───── Verilen metin

PÜRSİLAH HEYBETLİ İNSANLAR
İstiklal Şairi Mehmet Akif Ersoy, seçimde Biga milletvekili seçilmişti. Ara seçimde Burdur milletvekili olacak Mehmet Akif’in 3 Haziran 1920’de İstanbul’dan Ankara’ya yolculuğu; o günlerde vekil, subay ve aydınların hangi zorlu koşullar içinde Ankara’ya geçtiği hakkında da fikir verir. Akif, sabahın erken saatlerinde gizlice evinden ayrıldı. Yanında 13 yaşındaki oğlu Emin Akif vardı. Baba ile oğlu güneşin doğduğu saatlerde Karacaahmet Mezarlığı’na vardı. Buradan Ali Şükrü Bey ile birlikte bir faytonla yola çıktılar. Kısıklı üzerinden Alemdağ yakınlarındaki bir çiftlik evine ulaştılar. O zaman 13 yaşında olan Emin Akif, yıllar sonra “Çiftlikte pürsilâh heybetli insanlar dikkatimi çekti. Bunların bazıları göğüslerine çapraz fişeklikler asmışlar, başlarına da İzmir zeybeklerinkine benzeyen başlıklar dolamışlar idi. İşte bu kahramanlar o muazzam savaşın ilk günlerinde düşmanlara karşı cephe tutan Kuvayı Milliyenin serhad fedaileri oluyorlardı” diyecekti.

──────────
───── Verilen malzeme

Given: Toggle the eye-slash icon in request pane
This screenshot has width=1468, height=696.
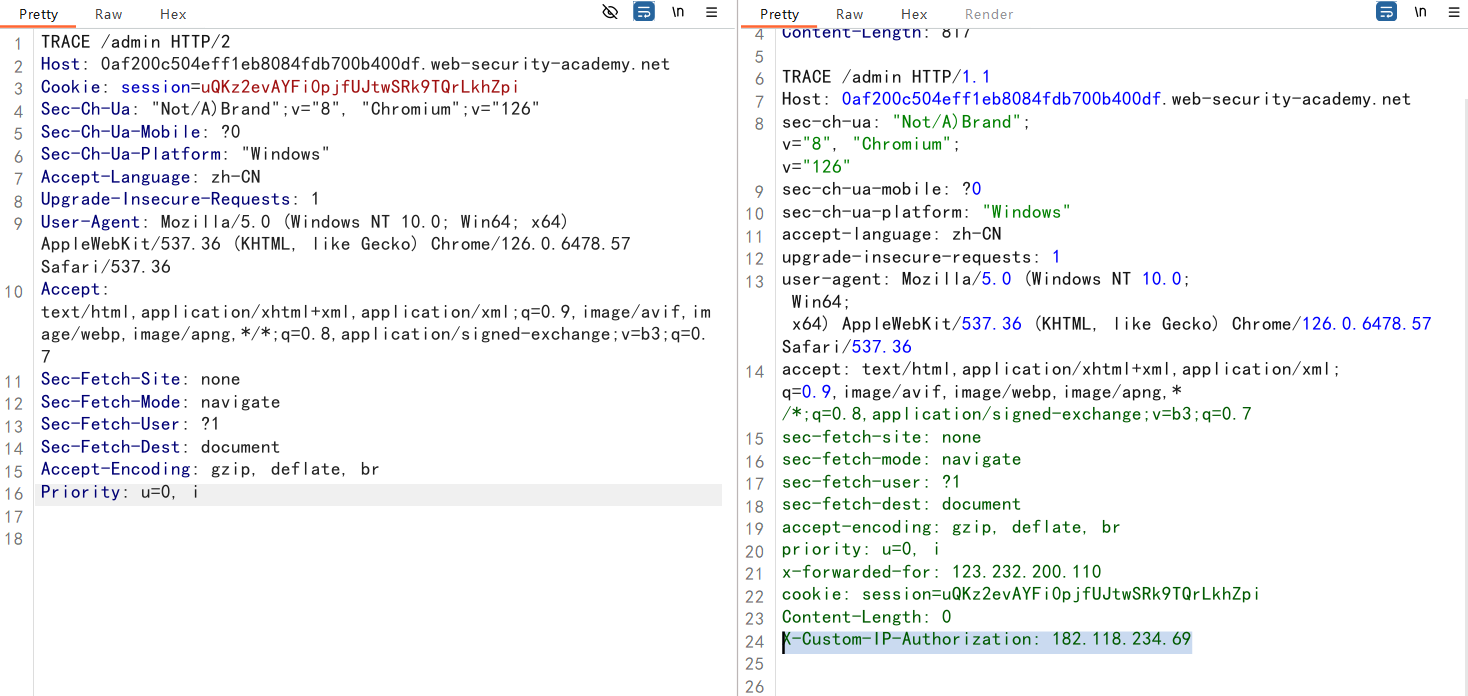Looking at the screenshot, I should (610, 12).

──────────

— Alıştırmalar —
[1] Mehmet Akif'in Ankara yolculuğunu anlatan metinde adı geçen bütün kişileri sıralayın.
[2] Mehmet Akif'in Ankara yolculuğunu anlatan metni kaldığı yerden devam ettirin.
Satırların metinle hiçbir bağlantısı yoktur.

— Yanıtlar —
[1] Mehmet Akif Ersoy, Emin Akif, Ali Şükrü Bey

[2]
ADI TBMM OLDU
Meclis’in ilk adı Millet Meclisi idi. Seçilenler ve Meclis-i Mebusan üyeleriyle birlikte oluşmasından dolayı Büyük Millet Meclisi adı kabul edildi. 1921’de ise Türkiye Büyük Millet Meclisi adı resmi hale geldi. (Milliyet)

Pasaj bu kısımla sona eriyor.